■ **Task prompt**
Please give, exactly as they appear below, the line with "917x573 pixels." and every line after it through the final one, and nothing else.

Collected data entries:
————
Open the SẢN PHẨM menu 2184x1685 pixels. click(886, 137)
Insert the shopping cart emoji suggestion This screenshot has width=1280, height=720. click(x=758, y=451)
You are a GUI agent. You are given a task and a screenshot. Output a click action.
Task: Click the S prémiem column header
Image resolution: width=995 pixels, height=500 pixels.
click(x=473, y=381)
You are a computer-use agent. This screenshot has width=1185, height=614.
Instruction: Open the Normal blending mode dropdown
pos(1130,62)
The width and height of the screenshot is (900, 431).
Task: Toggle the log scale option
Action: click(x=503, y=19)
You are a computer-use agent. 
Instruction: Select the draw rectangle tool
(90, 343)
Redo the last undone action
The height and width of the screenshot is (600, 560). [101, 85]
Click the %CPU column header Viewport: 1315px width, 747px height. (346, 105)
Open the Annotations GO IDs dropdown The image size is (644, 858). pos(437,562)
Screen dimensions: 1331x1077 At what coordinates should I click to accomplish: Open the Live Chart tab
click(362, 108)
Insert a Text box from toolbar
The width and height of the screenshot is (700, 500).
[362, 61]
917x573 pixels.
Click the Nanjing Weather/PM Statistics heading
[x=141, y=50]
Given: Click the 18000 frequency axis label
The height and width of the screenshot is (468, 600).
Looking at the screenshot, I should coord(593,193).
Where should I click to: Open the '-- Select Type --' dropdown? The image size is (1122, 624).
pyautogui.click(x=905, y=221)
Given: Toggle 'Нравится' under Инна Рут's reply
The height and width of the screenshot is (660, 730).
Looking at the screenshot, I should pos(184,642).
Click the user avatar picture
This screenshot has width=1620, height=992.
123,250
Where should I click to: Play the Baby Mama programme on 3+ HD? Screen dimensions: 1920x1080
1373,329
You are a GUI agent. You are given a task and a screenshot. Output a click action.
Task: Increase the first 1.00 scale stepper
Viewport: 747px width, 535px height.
————
■ **Task output**
917x573 pixels.
Click the Nanjing Weather/PM Statistics heading
[x=141, y=50]
Given: Click the 18000 frequency axis label
The height and width of the screenshot is (468, 600).
Looking at the screenshot, I should coord(593,193).
Where should I click to: Open the '-- Select Type --' dropdown? The image size is (1122, 624).
pyautogui.click(x=905, y=221)
Given: Toggle 'Нравится' under Инна Рут's reply
The height and width of the screenshot is (660, 730).
Looking at the screenshot, I should pos(184,642).
Click the user avatar picture
This screenshot has width=1620, height=992.
123,250
Where should I click to: Play the Baby Mama programme on 3+ HD? Screen dimensions: 1920x1080
1373,329
You are a GUI agent. You are given a task and a screenshot. Output a click action.
Task: Increase the first 1.00 scale stepper
Viewport: 747px width, 535px height.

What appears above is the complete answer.